But then I went to Denmark – the best journalism school in the country and a university that ranks in the top 60 of the world’s universities. And then I went to Australia – to a no1 journalism school in Sydney. And my frustration has not diminished, vice versa - it has grown fiercer with every day.

What is my problem? The humongous gap between practice and theory. I get a lot of counter arguments to this one saying that most disciplines face this controversy. I say we have to look at a particular case – journalism is all about practice. You cannot read McLuhan or McQuail and then just easily adapt it in your work. It does not work that way cause the guys are not living on another planet, they are living in another universe for god’s sake.

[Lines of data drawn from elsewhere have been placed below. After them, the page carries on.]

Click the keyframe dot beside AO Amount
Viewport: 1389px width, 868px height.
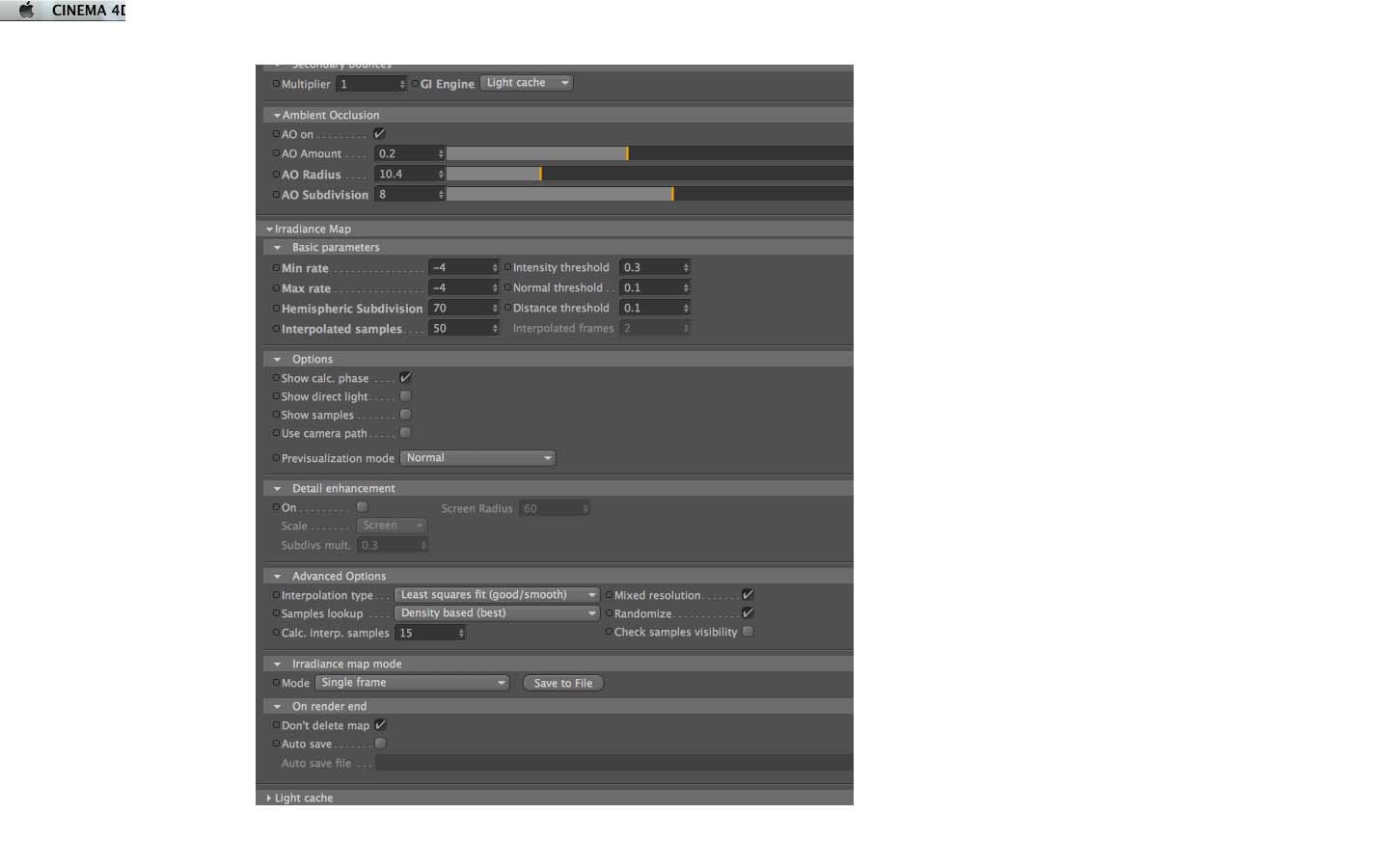(x=276, y=153)
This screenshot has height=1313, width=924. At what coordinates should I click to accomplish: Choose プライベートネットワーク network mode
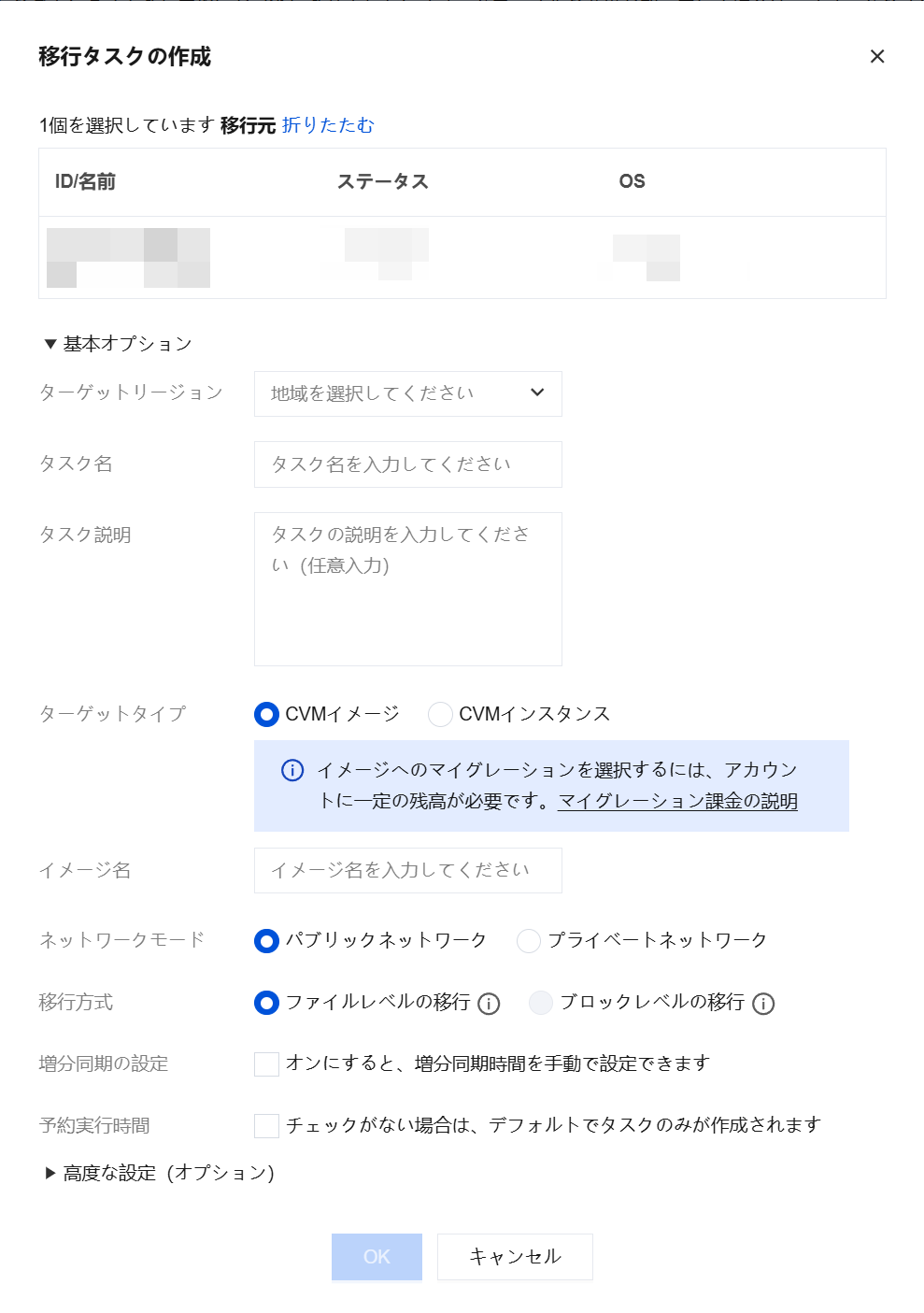pos(529,941)
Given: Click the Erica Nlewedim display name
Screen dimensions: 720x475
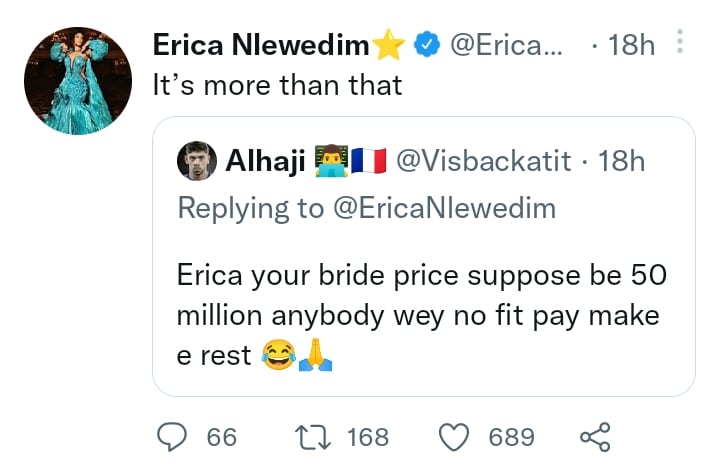Looking at the screenshot, I should [x=260, y=45].
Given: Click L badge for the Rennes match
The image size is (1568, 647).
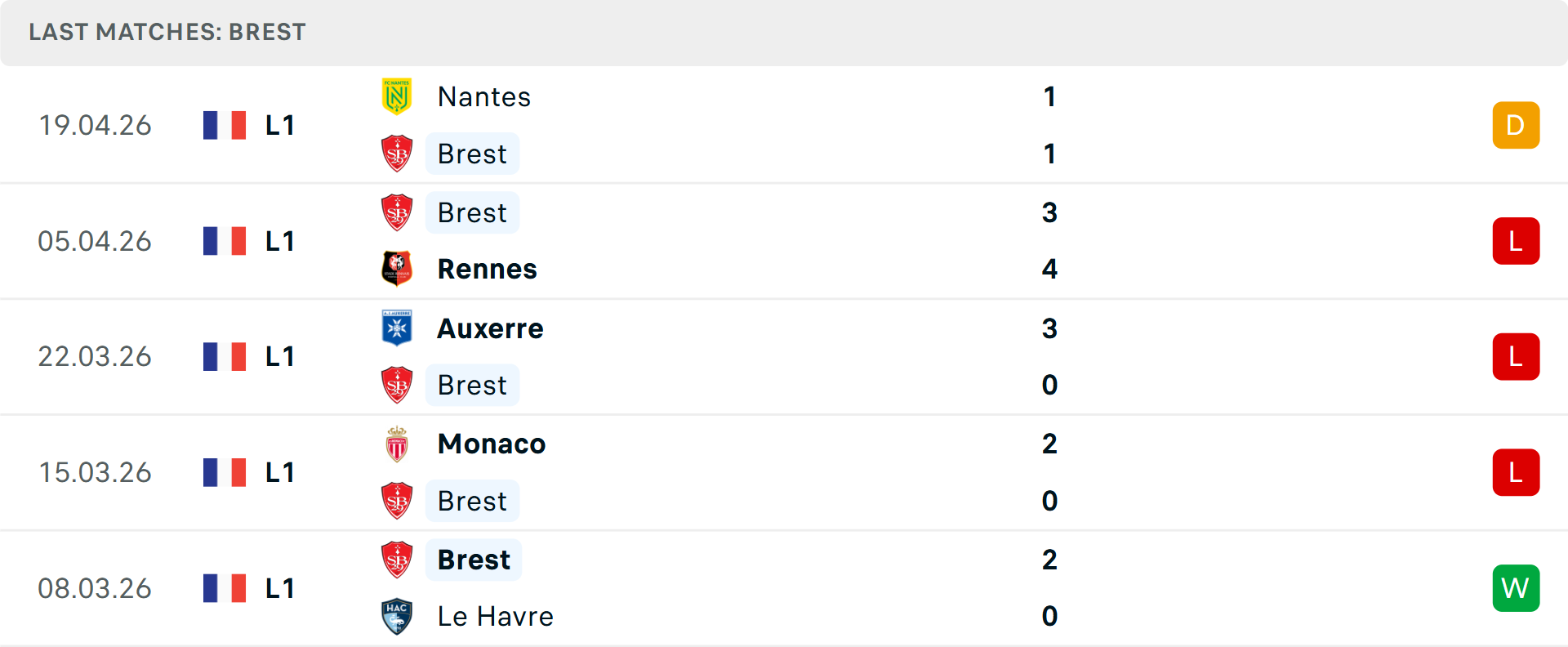Looking at the screenshot, I should [1516, 241].
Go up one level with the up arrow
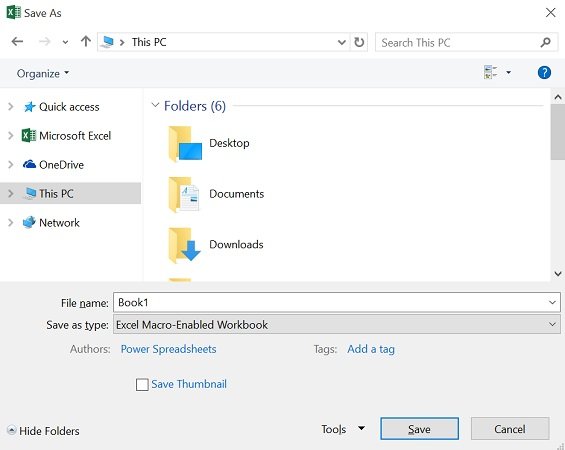The width and height of the screenshot is (565, 450). pos(86,41)
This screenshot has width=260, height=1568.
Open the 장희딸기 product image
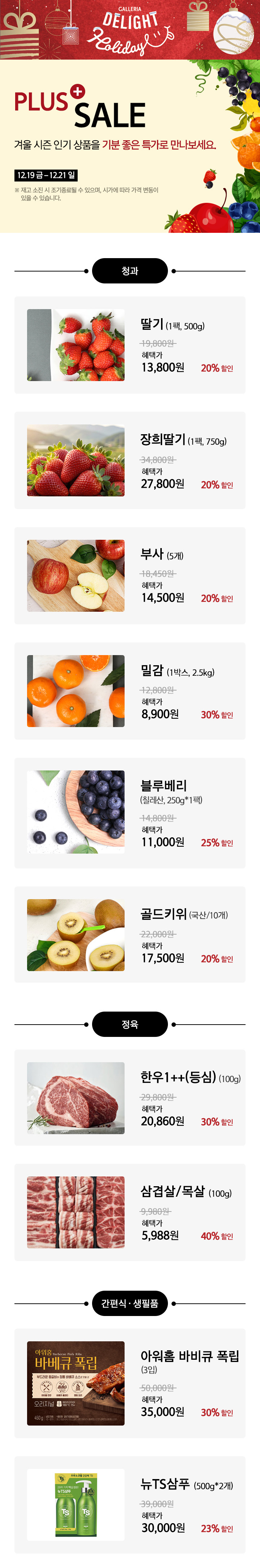75,460
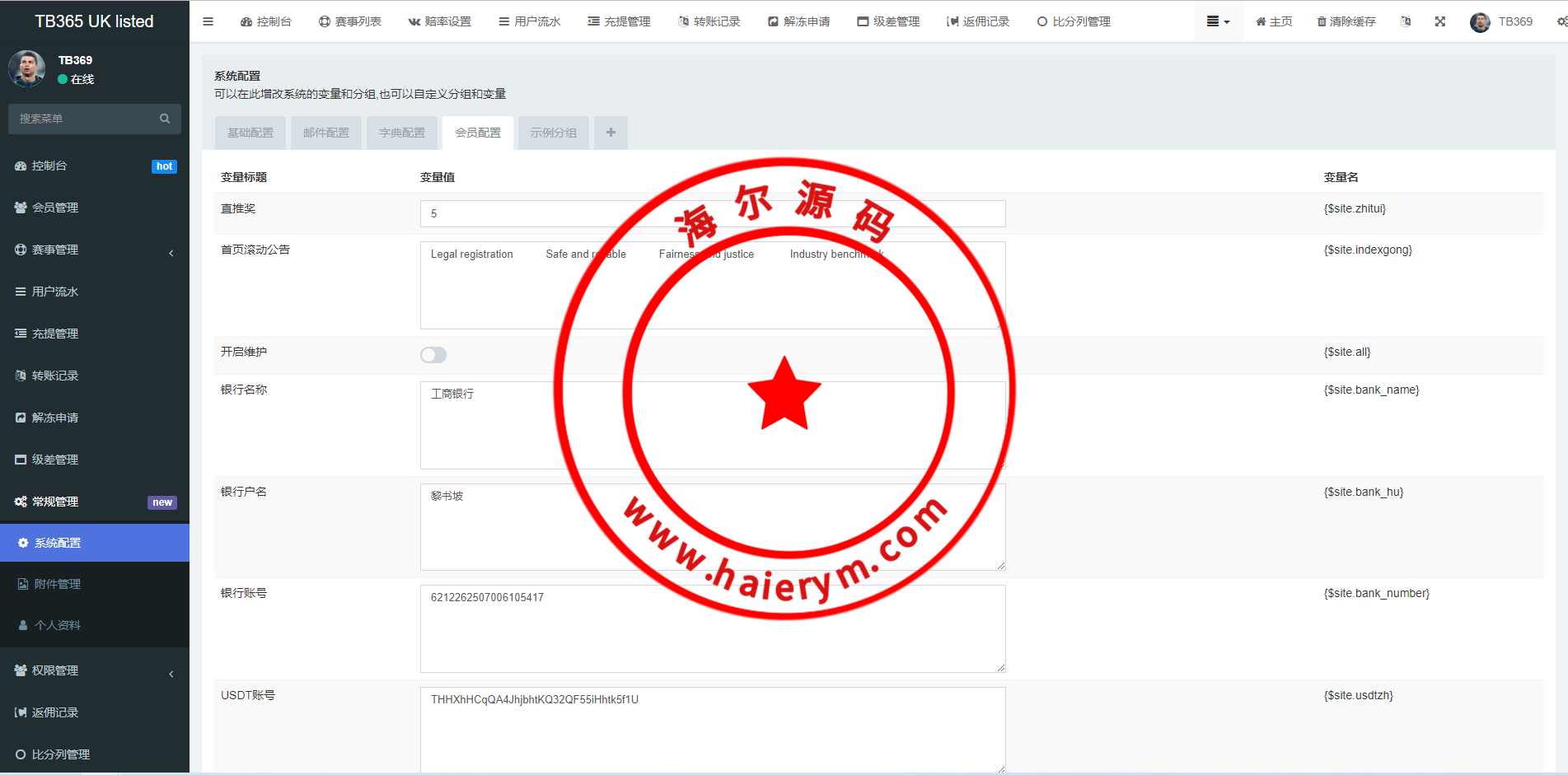Select the 字典配置 tab
The image size is (1568, 775).
[402, 133]

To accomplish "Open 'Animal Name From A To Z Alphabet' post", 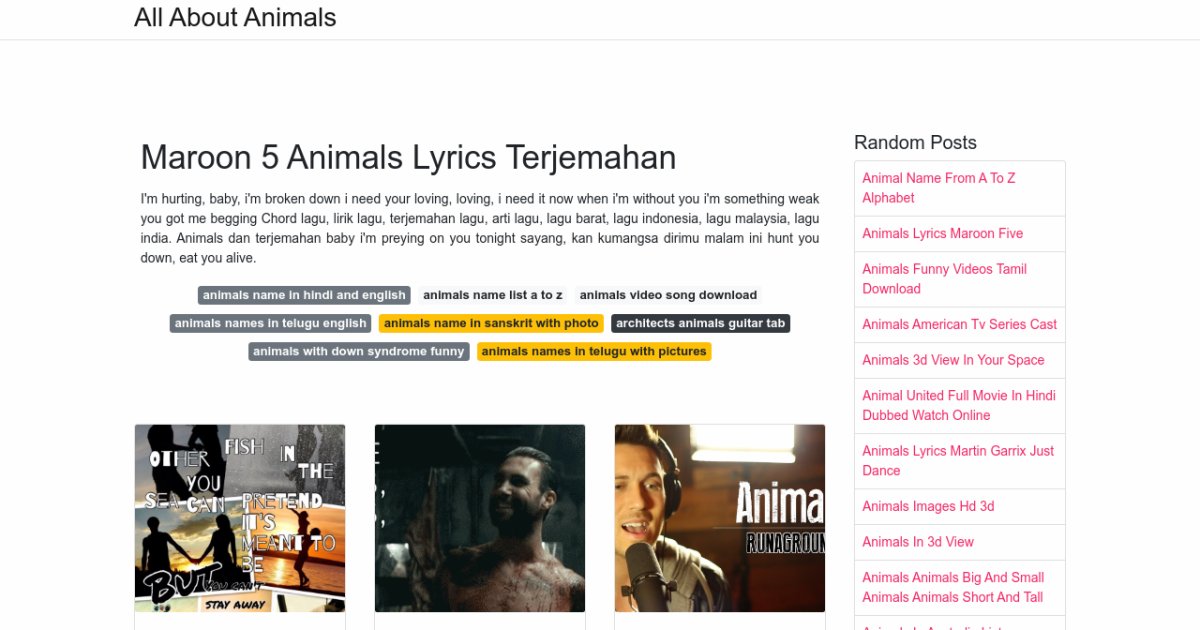I will click(x=938, y=188).
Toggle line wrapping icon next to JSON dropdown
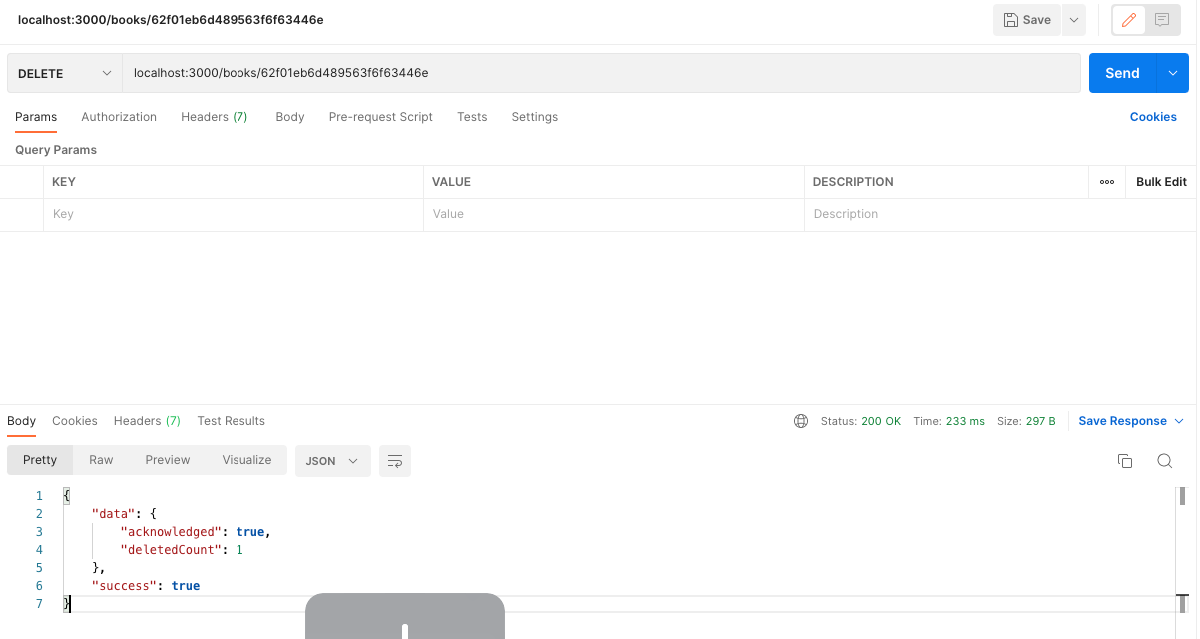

Journalism scholars think they know better and journalism professionals think they know shit. The scholars research the media in a way it should function ideally – and I don’t even know what the ideal is (please do inform me if you’re aware of these ideal conditions). Has it ever functioned in an ideal system? No. Has the need for it decreased because of that? Quite contrary, in my opinion, journalism is at its best today, because there’s so much social interaction and higher accountability due to the fact that the access to information is no longer limited to the privilege of the journalists.

Yet the scholars see a problem in the PR overtake, in the diminishing role of the journalistic professionalism, in the lack of specialization etc. Of course there are problems but this is not the problem. The problem is that the scholars are not addressing the problems in a right way. They distance themselves from the practice; take the position of some kind of a preacher who knows better and therefore misses the target completely.

Scholars love saying that if journalism won't start abiding by the scholarly advice it will become so rotten it will actually one day die. I find this hilarious and in this case want to remind you something that Socrates said and Plato recorded on paper:

"The children now love luxury; they have bad manners, contempt for authority; they show disrespect for elders and love chatter in place of exercise. Children are now tyrants, not the servants of their households. They no longer rise when elders enter the room. They contradict their parents, chatter before company, gobble up dainties at the table, cross their legs, and tyrannize their teachers.”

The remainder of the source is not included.